REGIONE SARDEGNA: Calendario scolastico 2020/2021

― 6 Agosto 2020

Inizierà il 22 Settembre prossimo l’anno scolastico 2020/2021 per tutte le scuole di ogni ordine e grado della Sardegna. Lo ha stabilito la Giunta Regionale su indicazione dell’Assessore alla Pubblica Istruzione Andrea Biancareddu. Le lezioni termineranno il 12 giugno per tutti gli ordini e gradi d’istruzione, mentre la fine delle lezioni per le scuole dell’infanzia è prevista per il 30 giugno. E’ stato stabilito inoltre che le singole istituzioni scolastiche, comprese le scuole dell’infanzia, per motivate esigenze e previo accordo con gli enti territoriali competenti ad assicurare i servizi per il diritto allo studio, possono deliberare l’anticipazione della data di inizio delle lezioni.

“La proposta di differire l’inizio dell’anno scolastico di una settimana – ha specificato l’assessore Biancareddu – nasce principalmente da tre considerazioni. Da un lato l’esigenza di offrire una settimana in più alle fondamentali attività di recupero dei contenuti che saranno svolte a partire dal 1° settembre. Dall’altro, l’opportunità di allungare di una settimana la stagione turistica, iniziata in ritardo e fortemente penalizzata.
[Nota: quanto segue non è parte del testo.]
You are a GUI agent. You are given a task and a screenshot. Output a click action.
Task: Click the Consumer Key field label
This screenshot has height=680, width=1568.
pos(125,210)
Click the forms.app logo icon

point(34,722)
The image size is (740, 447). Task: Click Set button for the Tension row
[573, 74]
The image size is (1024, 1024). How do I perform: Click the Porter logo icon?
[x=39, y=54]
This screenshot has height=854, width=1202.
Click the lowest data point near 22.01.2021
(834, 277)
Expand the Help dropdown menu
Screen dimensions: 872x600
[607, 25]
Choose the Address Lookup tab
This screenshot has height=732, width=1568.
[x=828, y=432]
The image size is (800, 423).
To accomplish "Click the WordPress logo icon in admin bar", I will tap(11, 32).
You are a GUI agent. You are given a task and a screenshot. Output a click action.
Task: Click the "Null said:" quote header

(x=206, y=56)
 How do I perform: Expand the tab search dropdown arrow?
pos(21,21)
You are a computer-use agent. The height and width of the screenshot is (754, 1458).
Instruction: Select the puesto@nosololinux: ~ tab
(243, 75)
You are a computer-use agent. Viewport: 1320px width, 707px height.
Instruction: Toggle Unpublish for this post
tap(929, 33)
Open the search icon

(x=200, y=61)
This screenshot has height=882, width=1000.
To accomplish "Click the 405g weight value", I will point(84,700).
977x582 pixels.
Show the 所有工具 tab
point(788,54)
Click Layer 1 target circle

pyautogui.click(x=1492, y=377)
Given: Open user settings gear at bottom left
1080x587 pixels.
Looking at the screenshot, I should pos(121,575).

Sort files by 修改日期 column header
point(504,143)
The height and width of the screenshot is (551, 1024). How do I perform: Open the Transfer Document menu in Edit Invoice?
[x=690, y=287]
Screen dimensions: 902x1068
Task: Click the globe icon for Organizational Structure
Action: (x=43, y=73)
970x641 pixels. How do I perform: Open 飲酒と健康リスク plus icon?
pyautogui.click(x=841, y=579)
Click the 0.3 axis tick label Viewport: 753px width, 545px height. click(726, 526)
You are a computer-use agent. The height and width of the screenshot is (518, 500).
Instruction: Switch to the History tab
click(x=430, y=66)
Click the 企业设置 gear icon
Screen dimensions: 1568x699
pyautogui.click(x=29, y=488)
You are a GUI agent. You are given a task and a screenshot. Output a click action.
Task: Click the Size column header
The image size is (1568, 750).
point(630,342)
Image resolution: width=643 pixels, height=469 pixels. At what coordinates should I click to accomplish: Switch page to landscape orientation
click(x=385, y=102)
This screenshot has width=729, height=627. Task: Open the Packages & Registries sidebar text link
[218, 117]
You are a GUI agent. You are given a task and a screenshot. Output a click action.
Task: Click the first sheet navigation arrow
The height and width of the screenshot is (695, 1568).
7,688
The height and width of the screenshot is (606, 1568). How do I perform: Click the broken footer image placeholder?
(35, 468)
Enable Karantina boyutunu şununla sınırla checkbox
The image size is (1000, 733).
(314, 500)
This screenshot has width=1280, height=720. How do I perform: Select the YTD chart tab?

Infine l’esigenza che tutti i soggetti competenti possano disporre di una settimana in più per poter organizzare la riapertura delle scuole a seguito della emergenza COVID-19.”

“Si deve inoltre tenere conto del fatto che nei giorni 20 e 21 settembre – ha detto ancora l’esponente della Giunta Solinas – si svolgerà il Referendum relativo all’approvazione della Legge Costituzionale popolare confermativo recante sulla riduzione del numero dei parlamentari e l’elezione suppletiva nel Collegio senatoriale di Sassari. Pertanto era più che mai opportuno spostare l’inizio delle lezioni direttamente al 22 settembre. Sono previsti 203 giorni di lezione che si riducono a 201 per via dei due giorni a disposizione delle singole istituzioni scolastiche.”

Le istituzioni scolastiche, nel rispetto del monte ore annuale previsto per le singole discipline e attività obbligatorie, possono disporre gli eventuali ed opportuni adattamenti del calendario scolastico d’istituto – debitamente motivati e deliberati dall’istituto scolastico o formativo e comunicati altresì tempestivamente alle famiglie. Qualora l’adattamento del calendario comporti sospensione delle lezioni, nel limite massimo di tre giorni annuali, è necessario un preventivo accordo con gli enti territoriali competenti ad assicurare i servizi per il diritto allo studio. Il decreto-legge 8 aprile 2020, recante misure urgenti sulla regolare conclusione e l’ordinato avvio dell’anno scolastico e sullo svolgimento degli esami di Stato, convertito, con modificazioni, con la legge 6 giugno 2020, prevede i criteri generali dell’eventuale integrazione e recupero degli apprendimenti relativi all’anno scolastico 2019/2020 nel corso dell’anno scolastico successivo, a decorrere dal 1° settembre 2020, quale attività didattica ordinaria. Le strategie e le modalità di attuazione delle predette attività sono definite, programmate e organizzate dagli organi collegiali delle istituzioni scolastiche.

Il Testo Unico delle disposizioni legislative in materia di istruzione relative alle scuole di ogni ordine e grado, prevede che la Regione determini la data di inizio delle lezioni e il calendario relativo al loro svolgimento.

Il calendario scolastico rappresenta uno strumento di programmazione scolastica territoriale con ripercussioni sull’organizzazione dei servizi connessi alle attività didattiche e consente alle autonomie scolastiche la definizione degli adattamenti più opportuni alle esigenze del piano dell’offerta formativa e ad eventuali imprevedibili necessità di sospensione delle lezioni.